For women on combination HRT, there was an 11% increased risk of being diagnosed with AD among those who took HRT for 5 to 9 years (OR: 1.11; 95% CI, 1.04-1.20)—an extra 4.5 cases (1.5-7.7 cases) compared to non-HRT users.

For those who took HRT for ≥10 years, the risk of developing AD was 19% higher (OR: 1.19; 95% CI, 1.06-1.33)—suggesting that the risk of developing AD increases by 1.2% for each year of HRT use—an extra 7.4 cases (2.5-12.9 cases) compared to non-HRT users, as the authors noted.

As Vinogradova emphasized, observational studies cannot point to causation but only to risk associations between different circumstances and specific outcomes.

However, some biological studies have suggested that estrogen possibly protects against dementia and that this protective effect might be reduced or eliminated by the concomitant use of progestogen.

Moreover, the largest randomized HRT trial ever done evaluating the potential association between HRT use and dementia risk—the Women’s Health Initiative Memory Study—showed an increased risk of dementia in women who took estrogen with or without medroxyprogesterone even though results were not statistically significant for those who took estrogen alone.

In an accompanying editorial, lead editorialist JoAnn Manson, MD, Brigham and Women’s Hospital and Harvard Medical School, Boston, Massachusetts and colleagues pointed out that the average age of women at the first captured prescription for HRT in the study was actually very old, at 67.5 years.

“Most women initiate hormone therapy for symptom relief earlier in the postmenopause period,” as they observed.

Thus, women deemed to be HRT users in the study may have received HRT treatment for several years before the study interval analyzed, while women classified as non-users might have actually used HRT earlier on in their menopause but had no prescriptions listed, as they argued.

Even while the authors themselves suggest that findings for the overall cohort were similar to those observed among women diagnosed with dementia under the age of 80—among whom there was more complete data on HRT use—”[t]hat subgroup…was the only group to show a statistically significantly lower risk of dementia with estrogen alone,” Manson and colleagues pointed out.
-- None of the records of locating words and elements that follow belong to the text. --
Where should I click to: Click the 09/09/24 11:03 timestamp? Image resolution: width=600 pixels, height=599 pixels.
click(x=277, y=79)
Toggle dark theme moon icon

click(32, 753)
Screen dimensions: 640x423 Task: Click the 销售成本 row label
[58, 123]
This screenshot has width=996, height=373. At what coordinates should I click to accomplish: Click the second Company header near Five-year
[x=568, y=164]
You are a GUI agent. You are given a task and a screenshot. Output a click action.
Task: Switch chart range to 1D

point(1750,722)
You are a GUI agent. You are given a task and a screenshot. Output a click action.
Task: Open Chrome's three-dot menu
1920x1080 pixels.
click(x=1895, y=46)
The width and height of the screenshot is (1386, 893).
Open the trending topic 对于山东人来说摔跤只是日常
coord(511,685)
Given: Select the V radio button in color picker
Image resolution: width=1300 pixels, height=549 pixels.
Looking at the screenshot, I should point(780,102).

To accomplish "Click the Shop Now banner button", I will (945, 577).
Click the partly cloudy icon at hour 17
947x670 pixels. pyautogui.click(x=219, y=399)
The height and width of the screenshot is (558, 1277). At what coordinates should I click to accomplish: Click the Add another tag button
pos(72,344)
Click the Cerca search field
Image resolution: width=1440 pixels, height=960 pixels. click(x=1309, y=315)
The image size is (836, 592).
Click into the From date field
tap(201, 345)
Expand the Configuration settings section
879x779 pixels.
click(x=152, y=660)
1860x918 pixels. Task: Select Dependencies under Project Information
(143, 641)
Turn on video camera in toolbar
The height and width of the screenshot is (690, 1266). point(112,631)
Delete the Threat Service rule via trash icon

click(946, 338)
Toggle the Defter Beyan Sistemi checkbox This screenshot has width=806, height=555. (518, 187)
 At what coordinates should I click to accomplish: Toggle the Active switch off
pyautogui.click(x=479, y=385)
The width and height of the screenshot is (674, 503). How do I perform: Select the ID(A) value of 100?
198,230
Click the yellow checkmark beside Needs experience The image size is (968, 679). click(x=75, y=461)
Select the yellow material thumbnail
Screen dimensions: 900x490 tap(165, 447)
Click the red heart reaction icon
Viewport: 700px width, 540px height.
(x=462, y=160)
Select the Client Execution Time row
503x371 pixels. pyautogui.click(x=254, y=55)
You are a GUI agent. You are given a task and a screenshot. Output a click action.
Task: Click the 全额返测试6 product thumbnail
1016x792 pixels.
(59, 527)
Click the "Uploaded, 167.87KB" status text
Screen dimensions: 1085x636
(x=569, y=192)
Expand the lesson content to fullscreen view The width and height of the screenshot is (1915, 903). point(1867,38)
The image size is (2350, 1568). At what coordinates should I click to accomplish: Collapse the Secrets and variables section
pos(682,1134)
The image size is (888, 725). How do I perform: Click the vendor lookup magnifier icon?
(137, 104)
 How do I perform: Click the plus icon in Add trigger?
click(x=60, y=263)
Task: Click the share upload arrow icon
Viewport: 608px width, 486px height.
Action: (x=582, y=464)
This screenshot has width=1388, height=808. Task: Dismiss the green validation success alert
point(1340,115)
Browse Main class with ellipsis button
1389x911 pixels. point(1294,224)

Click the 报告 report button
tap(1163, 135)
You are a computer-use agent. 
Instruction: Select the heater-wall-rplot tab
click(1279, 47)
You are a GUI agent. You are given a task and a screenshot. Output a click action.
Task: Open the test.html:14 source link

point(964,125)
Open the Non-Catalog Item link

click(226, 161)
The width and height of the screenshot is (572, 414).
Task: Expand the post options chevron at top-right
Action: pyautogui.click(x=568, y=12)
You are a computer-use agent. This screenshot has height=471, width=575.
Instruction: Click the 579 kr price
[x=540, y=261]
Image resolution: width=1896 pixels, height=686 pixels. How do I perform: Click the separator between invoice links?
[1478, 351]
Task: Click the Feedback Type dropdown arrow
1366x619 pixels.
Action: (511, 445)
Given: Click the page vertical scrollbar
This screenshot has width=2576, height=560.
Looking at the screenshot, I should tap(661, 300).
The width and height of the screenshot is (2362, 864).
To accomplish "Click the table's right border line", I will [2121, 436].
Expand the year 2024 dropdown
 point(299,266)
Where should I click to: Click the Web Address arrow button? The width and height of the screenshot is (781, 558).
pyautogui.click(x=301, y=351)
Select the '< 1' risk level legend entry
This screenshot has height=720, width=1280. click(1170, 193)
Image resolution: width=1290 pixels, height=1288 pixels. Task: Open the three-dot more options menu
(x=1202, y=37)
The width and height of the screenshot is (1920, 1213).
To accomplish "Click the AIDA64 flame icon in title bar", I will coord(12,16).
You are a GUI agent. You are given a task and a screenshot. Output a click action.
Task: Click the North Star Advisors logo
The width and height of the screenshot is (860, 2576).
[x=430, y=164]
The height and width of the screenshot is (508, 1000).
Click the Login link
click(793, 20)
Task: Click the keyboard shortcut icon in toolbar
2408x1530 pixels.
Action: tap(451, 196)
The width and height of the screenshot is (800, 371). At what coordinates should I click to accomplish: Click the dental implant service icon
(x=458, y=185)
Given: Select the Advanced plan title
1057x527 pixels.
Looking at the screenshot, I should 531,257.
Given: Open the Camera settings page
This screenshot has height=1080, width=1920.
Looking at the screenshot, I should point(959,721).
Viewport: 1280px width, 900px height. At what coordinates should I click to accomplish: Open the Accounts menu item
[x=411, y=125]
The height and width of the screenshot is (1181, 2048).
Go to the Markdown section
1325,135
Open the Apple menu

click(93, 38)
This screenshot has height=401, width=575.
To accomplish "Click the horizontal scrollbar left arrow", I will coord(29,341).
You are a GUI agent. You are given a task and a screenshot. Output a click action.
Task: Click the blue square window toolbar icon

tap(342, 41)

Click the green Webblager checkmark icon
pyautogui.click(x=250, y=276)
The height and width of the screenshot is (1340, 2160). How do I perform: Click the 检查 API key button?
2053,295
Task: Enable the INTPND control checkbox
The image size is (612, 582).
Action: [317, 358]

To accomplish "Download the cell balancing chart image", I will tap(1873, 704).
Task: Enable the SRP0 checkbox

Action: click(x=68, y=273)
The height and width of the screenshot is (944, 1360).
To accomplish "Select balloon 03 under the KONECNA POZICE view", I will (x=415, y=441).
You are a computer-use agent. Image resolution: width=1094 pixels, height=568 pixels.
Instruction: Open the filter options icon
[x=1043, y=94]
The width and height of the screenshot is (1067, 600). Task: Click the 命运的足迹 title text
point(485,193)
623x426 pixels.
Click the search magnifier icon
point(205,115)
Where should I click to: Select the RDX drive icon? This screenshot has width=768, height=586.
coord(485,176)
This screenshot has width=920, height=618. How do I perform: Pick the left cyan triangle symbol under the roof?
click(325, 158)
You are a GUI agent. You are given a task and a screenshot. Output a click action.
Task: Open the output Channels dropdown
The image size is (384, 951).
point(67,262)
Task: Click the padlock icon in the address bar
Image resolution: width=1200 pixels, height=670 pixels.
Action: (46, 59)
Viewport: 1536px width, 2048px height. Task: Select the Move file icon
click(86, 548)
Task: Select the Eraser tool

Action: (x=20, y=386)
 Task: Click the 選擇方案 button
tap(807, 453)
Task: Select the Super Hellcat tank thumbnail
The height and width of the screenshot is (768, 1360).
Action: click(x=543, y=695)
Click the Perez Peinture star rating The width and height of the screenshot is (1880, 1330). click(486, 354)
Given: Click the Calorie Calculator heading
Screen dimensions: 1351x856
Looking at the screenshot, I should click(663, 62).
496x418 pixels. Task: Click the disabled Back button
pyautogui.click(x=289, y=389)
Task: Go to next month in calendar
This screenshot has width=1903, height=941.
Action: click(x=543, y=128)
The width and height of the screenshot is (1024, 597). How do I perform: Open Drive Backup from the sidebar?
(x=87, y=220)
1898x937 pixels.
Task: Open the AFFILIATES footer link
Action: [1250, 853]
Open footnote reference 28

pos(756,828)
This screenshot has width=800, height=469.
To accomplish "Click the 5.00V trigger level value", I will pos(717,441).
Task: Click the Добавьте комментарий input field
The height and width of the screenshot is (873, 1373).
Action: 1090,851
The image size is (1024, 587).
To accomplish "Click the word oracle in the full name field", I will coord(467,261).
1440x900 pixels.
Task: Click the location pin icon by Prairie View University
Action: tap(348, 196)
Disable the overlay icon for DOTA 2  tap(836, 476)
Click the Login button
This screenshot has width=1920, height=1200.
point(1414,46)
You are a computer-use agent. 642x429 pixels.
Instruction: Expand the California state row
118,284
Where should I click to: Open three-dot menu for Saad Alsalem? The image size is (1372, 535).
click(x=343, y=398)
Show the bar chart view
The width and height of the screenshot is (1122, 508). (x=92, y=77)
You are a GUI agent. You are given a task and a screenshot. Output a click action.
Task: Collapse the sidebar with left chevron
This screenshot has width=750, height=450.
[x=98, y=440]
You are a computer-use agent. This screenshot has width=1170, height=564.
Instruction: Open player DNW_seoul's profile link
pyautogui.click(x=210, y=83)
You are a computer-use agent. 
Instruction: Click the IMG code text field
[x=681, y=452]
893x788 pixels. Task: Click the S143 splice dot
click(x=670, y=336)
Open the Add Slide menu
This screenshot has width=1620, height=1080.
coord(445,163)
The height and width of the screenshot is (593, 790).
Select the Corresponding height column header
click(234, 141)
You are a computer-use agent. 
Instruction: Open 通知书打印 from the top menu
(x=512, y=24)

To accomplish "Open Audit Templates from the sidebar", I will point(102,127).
“In this context, early initiation and use of progestogen might be important factors in conferring a decreased risk of dementia,” they observed.

Overall, the editorialists stressed that observations from the study should not change current recommendations not to use HRT to prevent dementia.

“At the same time, it is helpful for providers to put dementia findings in context for patients,” Mason and colleagues suggested.

“The primary indication for hormone therapy continues to be the treatment of vasomotor symptoms, and the current study should provide reassurance for women and their providers when treatment is prescribed for that reason,” they concluded.

  1. HRT use did not increase risk of dementia regardless of the type of hormones or the dose taken in women 55 years of age and older.

  2. Results from this observational study are reassuring for women who need HRT for the treatment of menopausal symptoms.

Pam Harrison, Contributing Writer, BreakingMED™

Funding for the two databases initially analyzed was provided by the National Institute for Health Research School for Primary Care Research.

Neither Vinogradova nor Mason had any conflicts of interest to declare.